Zweitwohnungen in den Bergregionen in der Schweiz haben sich seit 2020 um über 30 Prozent verteuert – und damit deutlich stärker als der Gesamteigenheimmarkt, schreibt die UBS im Swiss Alpine Property Focus 2025. Der Preisboom der Zweitwohnungen war regional breit abgestützt. Aufgrund ihrer direkten Nähe zu den grossen Wirtschaftszentren Zürich, Zug und Lausanne haben die Immobilienmärkte der Tourismusgemeinden in Graubünden, in der Zentralschweiz und im Wallis die höchsten Preisanstiege verzeichnet. Deutlich schwächer entwickelten sich die Preise hingegen im Berner Oberland. Die Preisentwicklung in den hochpreisigen Destinationen war insgesamt leicht stärker als in den günstigeren Regionen. Im 1. Quartal 2025 stiegen die Preise im Durchschnitt aller von der UBS analysierten Destinationen um 3,6 Prozent im Vorjahresvergleich. Damit blieb die Preisdynamik gleich wie im Vorjahr, jedoch deutlich unter den Werten der Jahre 2023 (6,2 Prozent) und 2022 (7,9 Prozent). Die höchsten Preisanstiege im doppelstelligen Prozentbereich verzeichneten die Destinationen Saas-Fee (VS) und Disentis (GR).
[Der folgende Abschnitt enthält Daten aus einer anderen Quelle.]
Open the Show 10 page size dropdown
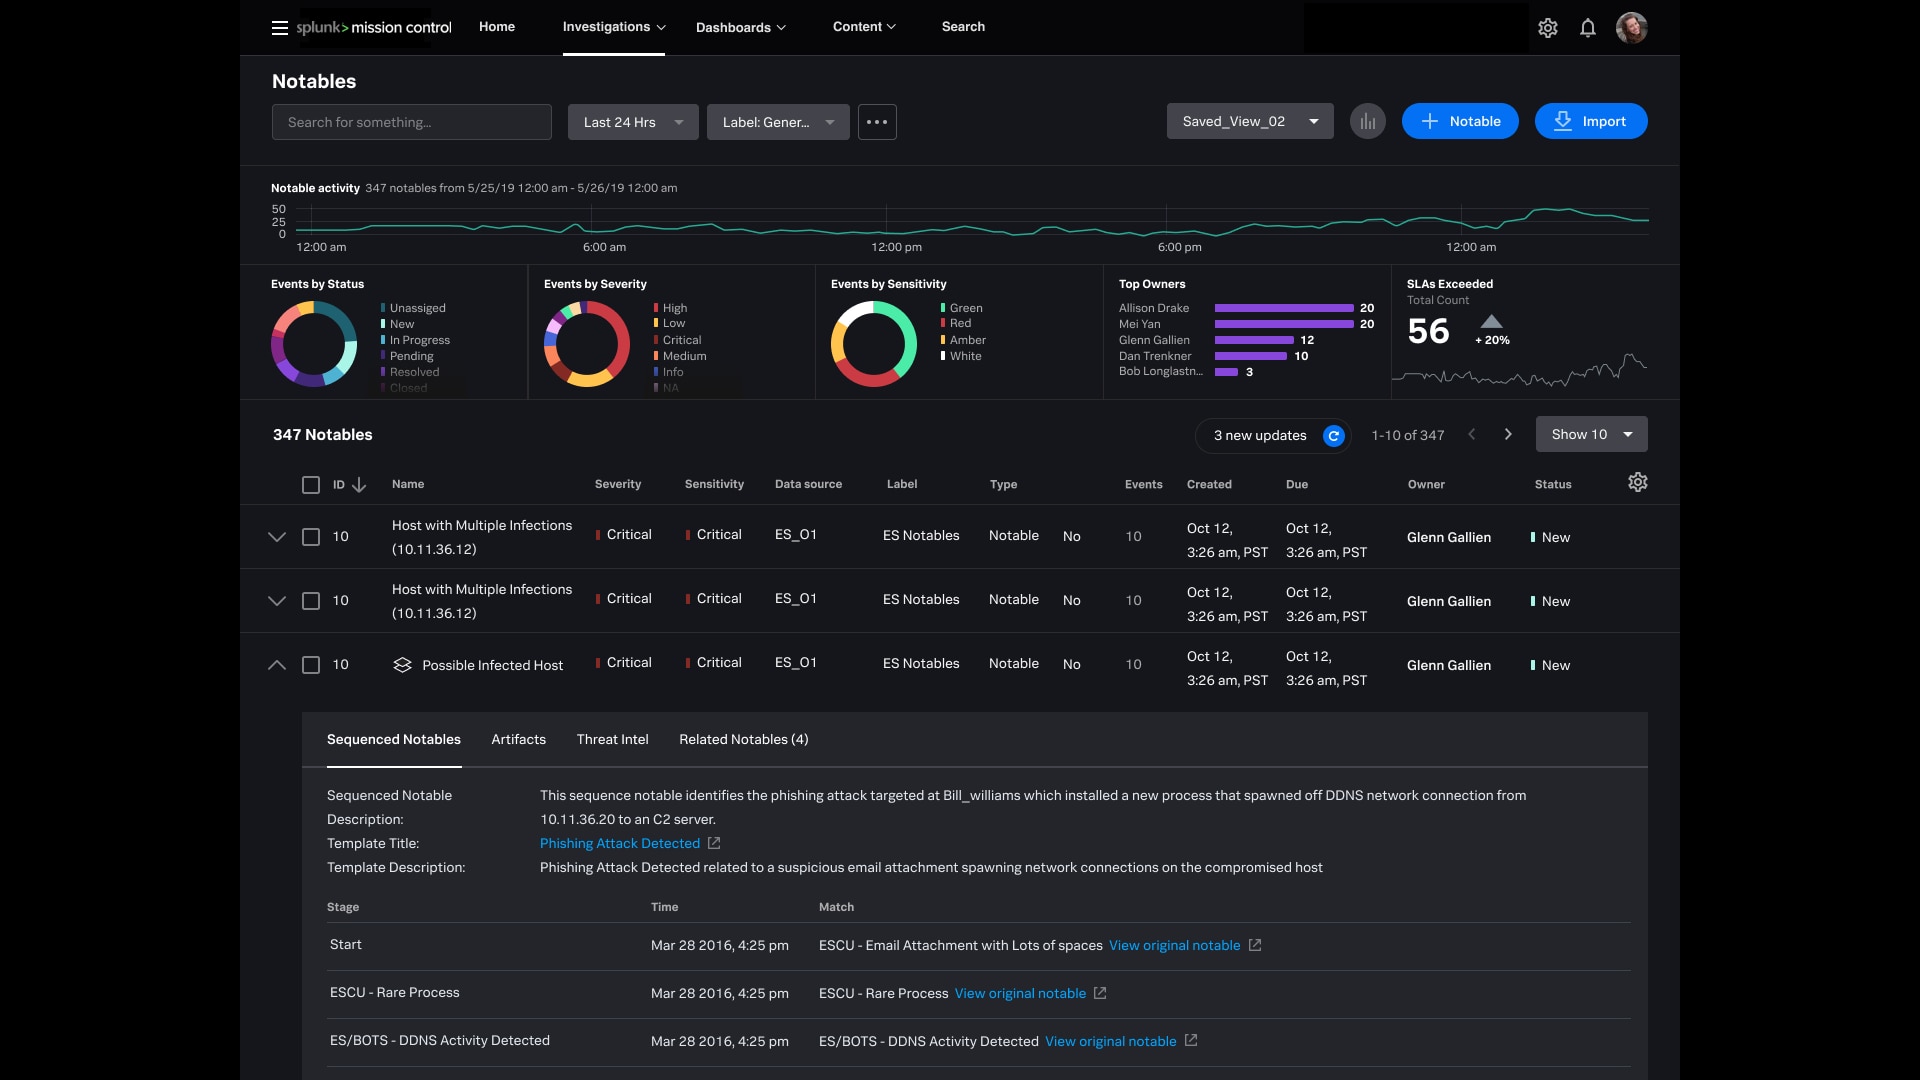Screen dimensions: 1920x1080 pyautogui.click(x=1591, y=435)
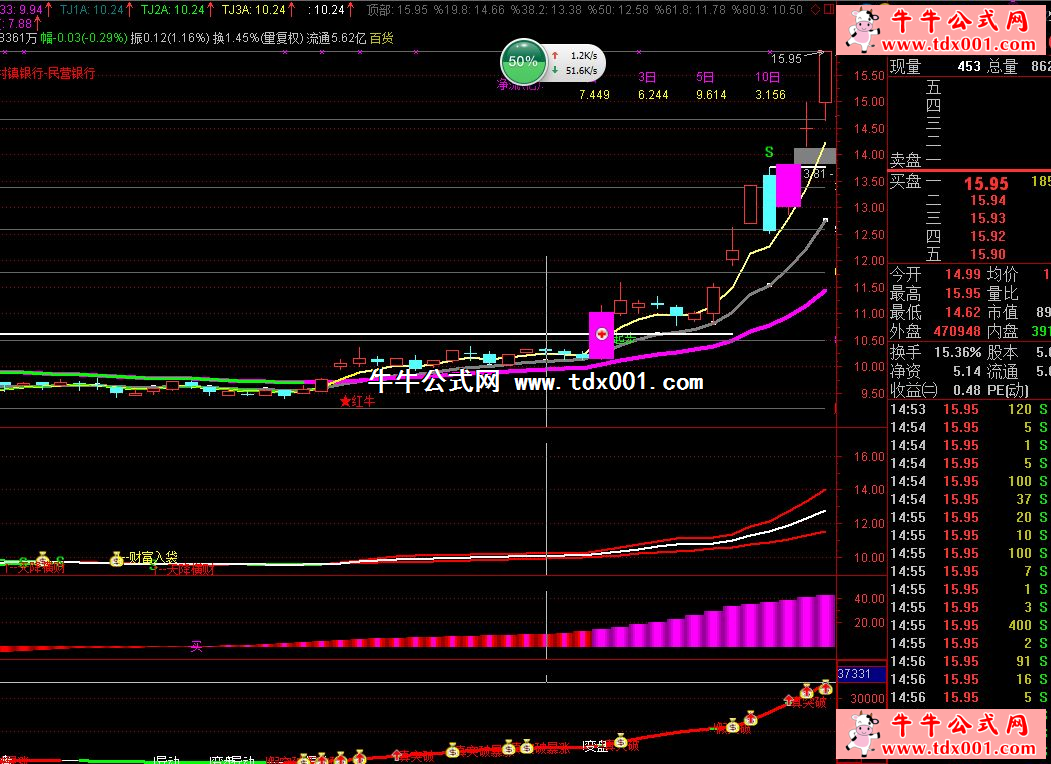1051x764 pixels.
Task: Click the 买盘 first bid price 15.95
Action: (x=985, y=184)
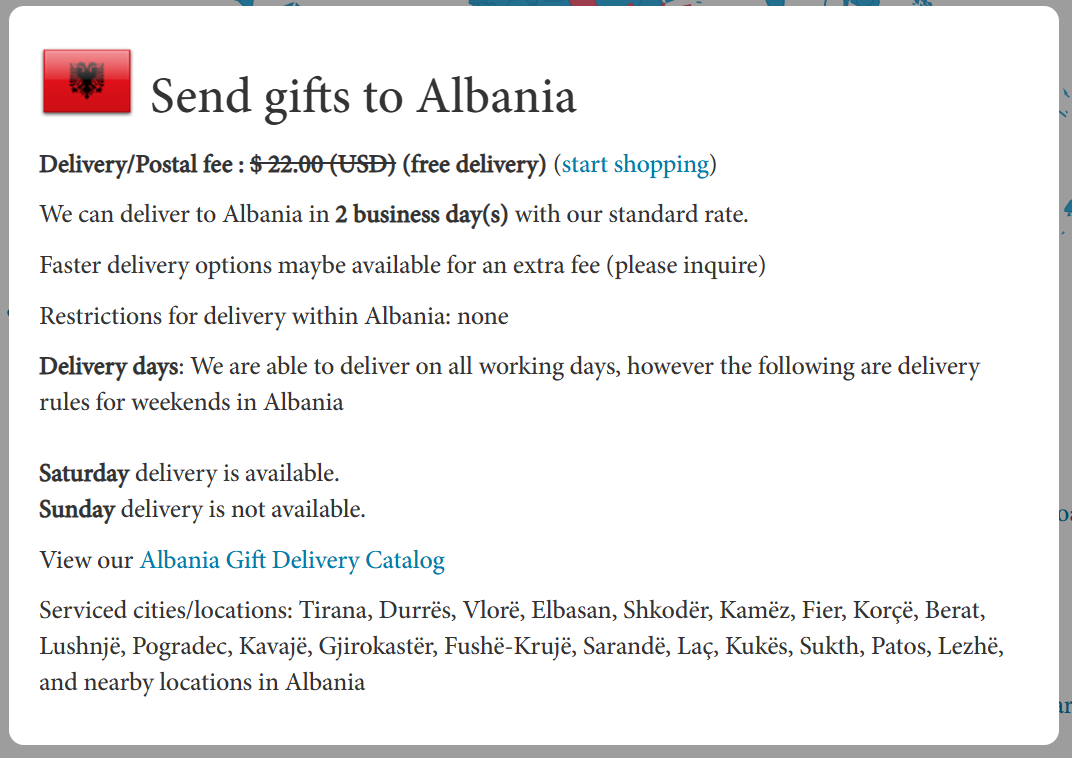Click the bold Delivery days label

[x=109, y=366]
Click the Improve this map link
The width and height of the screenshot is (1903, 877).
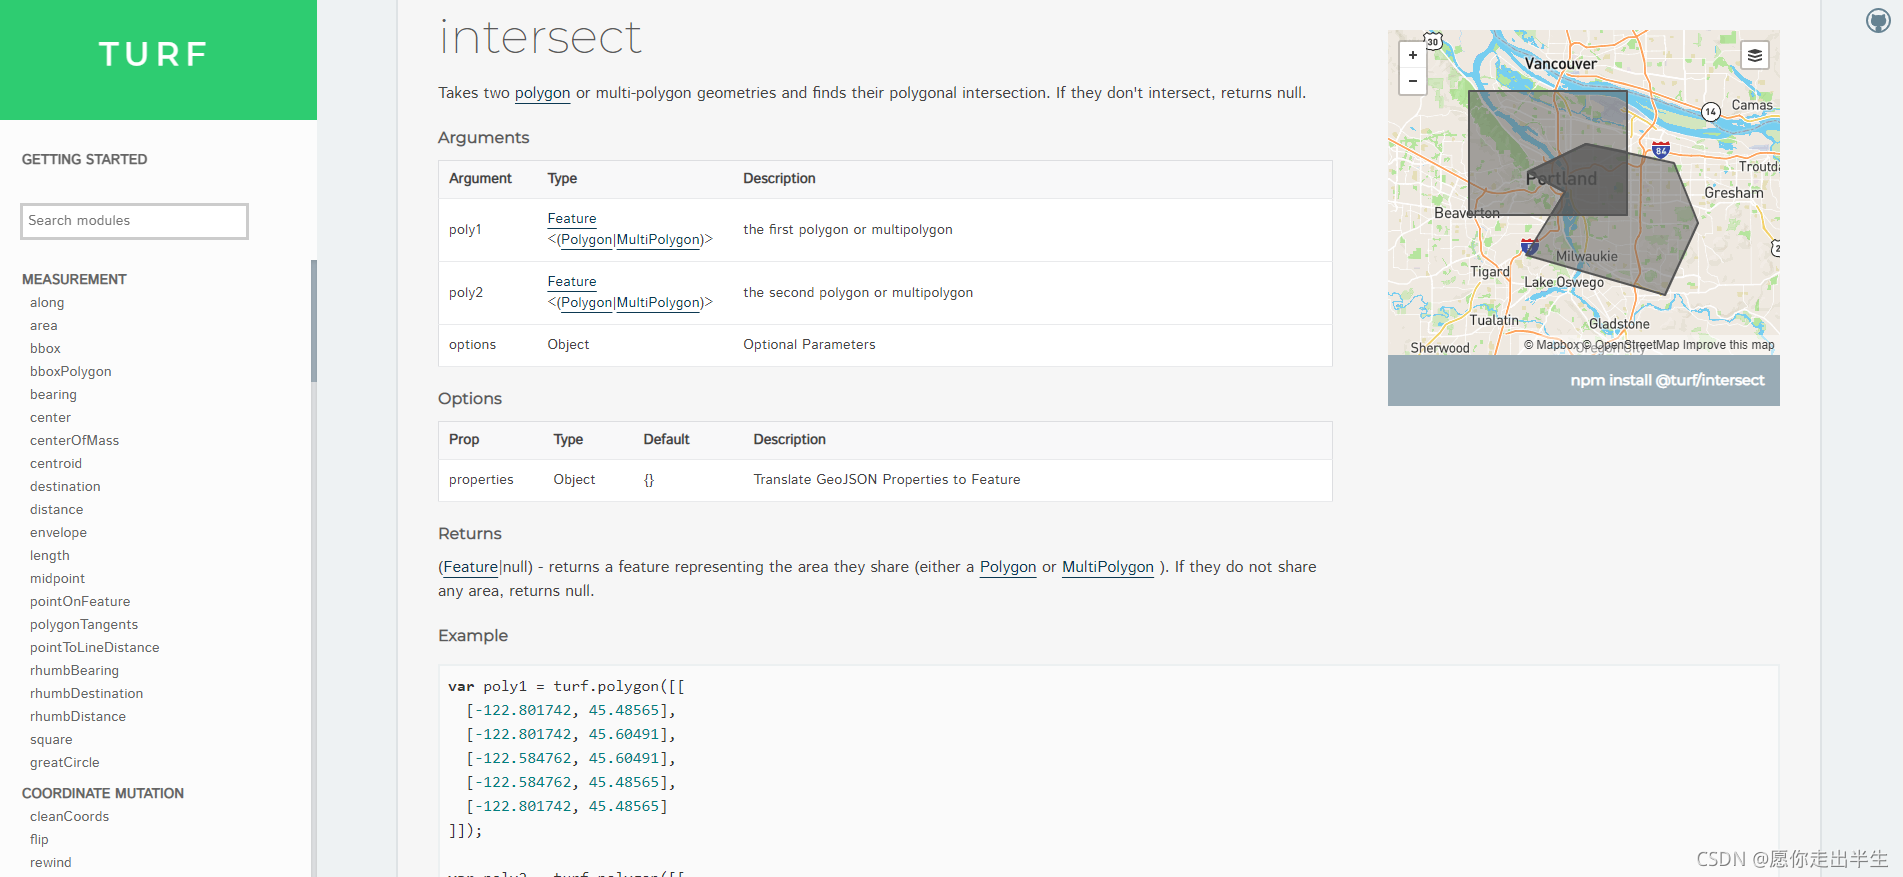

Seit der Annahme der Zweitwohnungsinitiative gilt in den Bergregionen praktisch ein Baustopp für neue Ferienwohnsitze. Per 1. Oktober 2024 wurde das Zweitwohnungsgesetz jedoch gelockert («Lex Candinas», genannt nach dem Motionssteller), sodass künftig mehr Zweitwohnungen auf den Markt kommen könnten. Die Revision dürfte die Bautätigkeit gerade in Regionen ankurbeln, wo das Angebot gleichzeitig knapp ist – wie zum Beispiel in Davos/Klosters, Lenzerheide, Gstaad oder Grindelwald. Im 1. Quartal 2025 lag die Anzahl der Baugesuche in den touristischen Destinationen rund 10 Prozent über dem Vor- jahreswert und damit auf dem höchsten Niveau seit 2017.

Regulierungshammer als Risiko

Die potenzielle Abschaffung des Eigenmietwerts könnte sich negativ auf die Preisentwicklung auswirken. Insbesondere der Wegfall der Steuerabzüge für Unterhaltsarbeiten wiegt schwer. Und die daran gekoppelte mögliche Einführung einer Zweitwohnungssteuer droht die Nutzung von Ferienwohnungen zu verteuern. Im März 2025 kündigte der Bundesrat zudem ein Vorhaben zur Verschärfung der Lex Koller an. Das Gesetz regelt den Grundstückserwerb durch Ausländer. Die Vorlage befindet sich zwar noch in der Ausarbeitung, eine Einschränkung des Erwerbs von Ferienwohnungen und Wohneinheiten in Aparthotels durch Personen im Ausland stellt eine potenzielle Massnahme dar. Je nach Umsetzung könnte dies die Nachfrage nach Ferienwohnungen – insbesondere im Luxussegment – stark belasten und das Preisniveau in den Bergregionen auf eine harte Probe stellen.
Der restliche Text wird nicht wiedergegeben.